December 20, 2018 – Earlier this year, the Administration proposed to reorganize and relocate key research branches at the U.S. Department of Agriculture (USDA). There has been widespread concern within the research and farming communities about how the proposal could disrupt the scientific integrity of the Economic Research Service (ERS) and the National Institute of Food and Agriculture (NIFA), and further marginalize critical research. In an effort to address these concerns, OFRF and the Union of Concerned Scientists sent a letter to Congressional leaders from over 1,100 scientists and economists, urging Congress to take action to protect the scientific integrity at USDA.
On December 20, 2019, action was taken.
Democratic Members of the House Appropriations Subcommittee on Agriculture introduced a new bill aimed at halting the move and protecting the agency’s ability to objectively collect and analyze data on issues ranging from agriculture and conservation to food and rural development. The legislation, called the Agriculture Research Integrity Act of 2018 (ARIA), was led by Representatives Chellie Pingree (D-ME), Sanford Bishop (D-GA), Rosa DeLauro (D-CT), and Mark Pocan (D-WI). Members of the House Agriculture Committee Jim McGovern (D-IL), Marcia Fudge (D-OH), Jimmy Panetta (D-CA), Annie Kuster (D-NH) signed on as cosponsors, along with Steny Hoyer (D-MD) and Eleanor Holmes Norton (D-DC).
The bill requires the USDA to keep these scientific agencies within the greater Washington, DC area, and also keep ERS as part of the Research, Education, and Economics mission area at
USDA. Many NIFA and ERS staff are drawn to the national capital region, where they can work alongside legislators and other federal agencies, and more seamlessly integrate agriculture research with the greater national science community.

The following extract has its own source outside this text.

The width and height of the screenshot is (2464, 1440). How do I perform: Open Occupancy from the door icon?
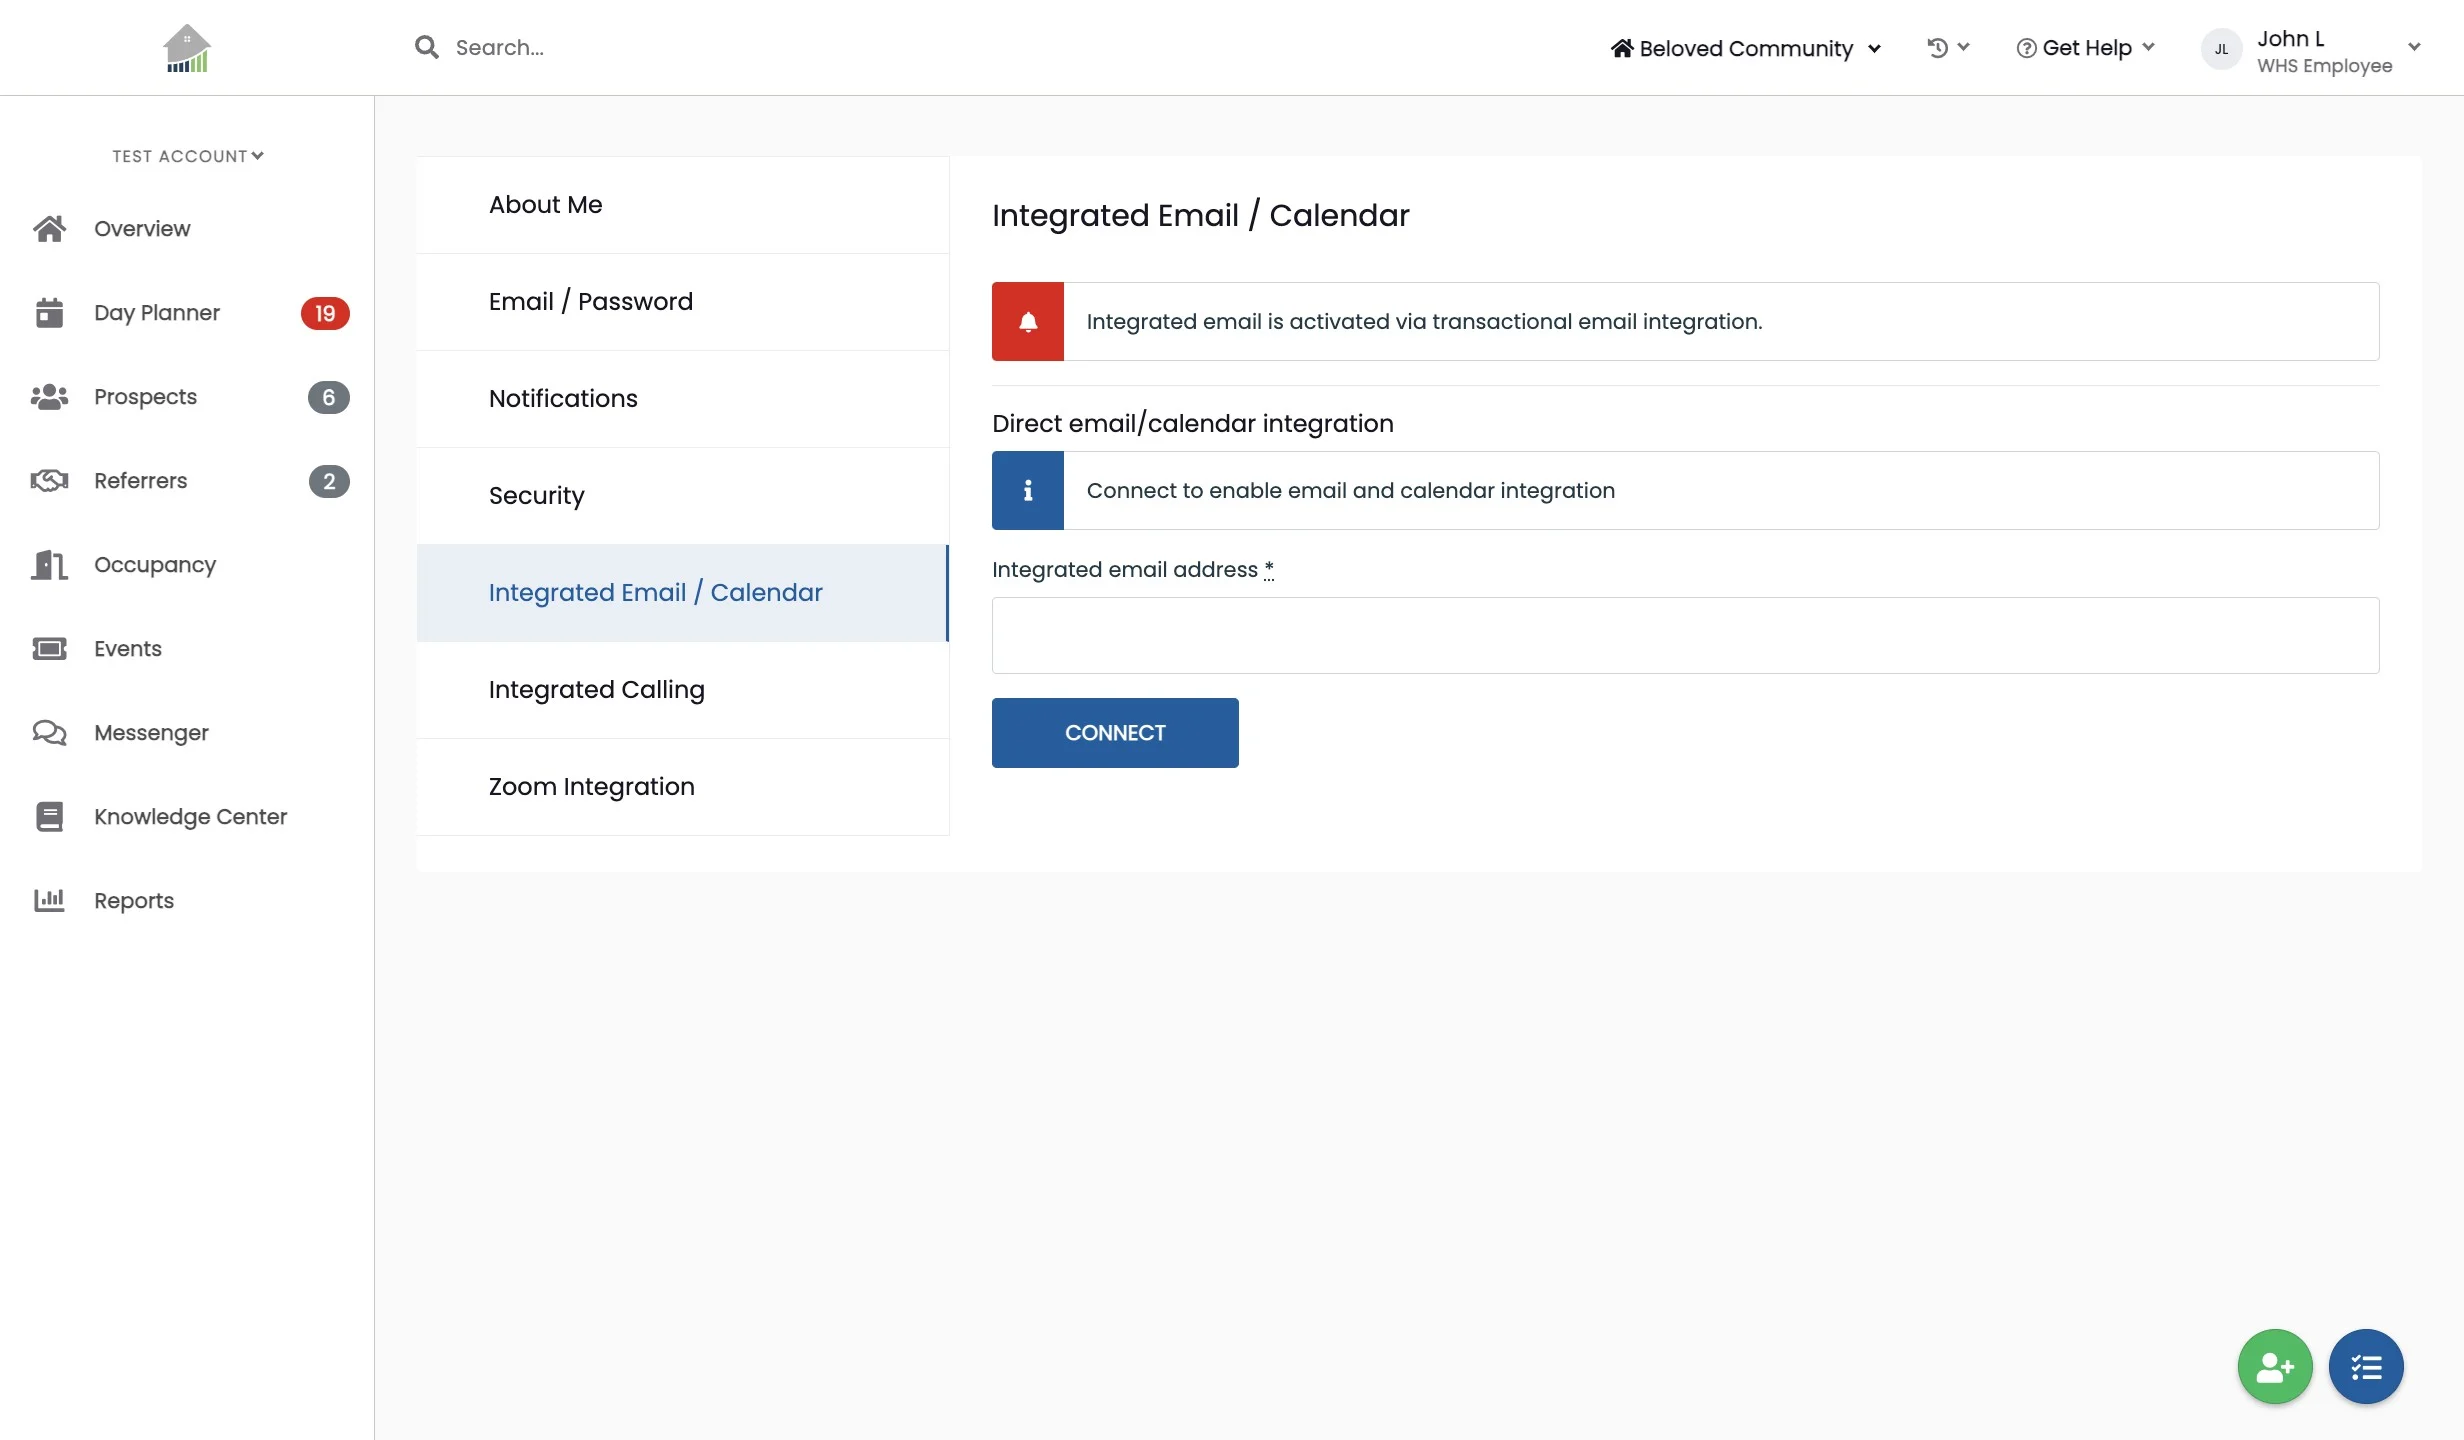[49, 565]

“As a former national program leader at NIFA and a farmer, I have firsthand experience of how the USDA serves customers,” said Diana Jerkins, Research Program Director at OFRF. “Stakeholders travel to DC to meet with NIFA, ERS, and other government officials including members of Congress, all in a single trip. If NIFA and ERS are moved, it will make interaction with these agencies more challenging. Additionally, the ability of these research agencies to work on joint programs, collaborate with other researchers and government officials, and serve the customers of USDA—it would be greatly diminished.”
Given the uncertainty at the USDA, we have already seen the loss of highly experienced and educated staff who would likely not move with the agencies, and are concerned that this move could harm the national efforts to increase agricultural research funding.
As part of the process, the Administration needs to appeal to Congress to fund the proposed move of NIFA and ERS. It is estimated to cost tens of millions of taxpayer dollars. With every minority member of the House Agriculture Appropriations Subcommittee signed on to the bill, it is now clear the Administration will face strong opposition not only from stakeholder communities, but also from the new Congress.
Even in the face of this opposition, the USDA has indicated that it intends to announce the new locations of ERS and NIFA in February 2019, and that they intend to proceed with physical relocation by the summer. These moves by the Administration continue to cause uncertainty for USDA staff, and may impact how USDA is able to interact with stakeholders around the country.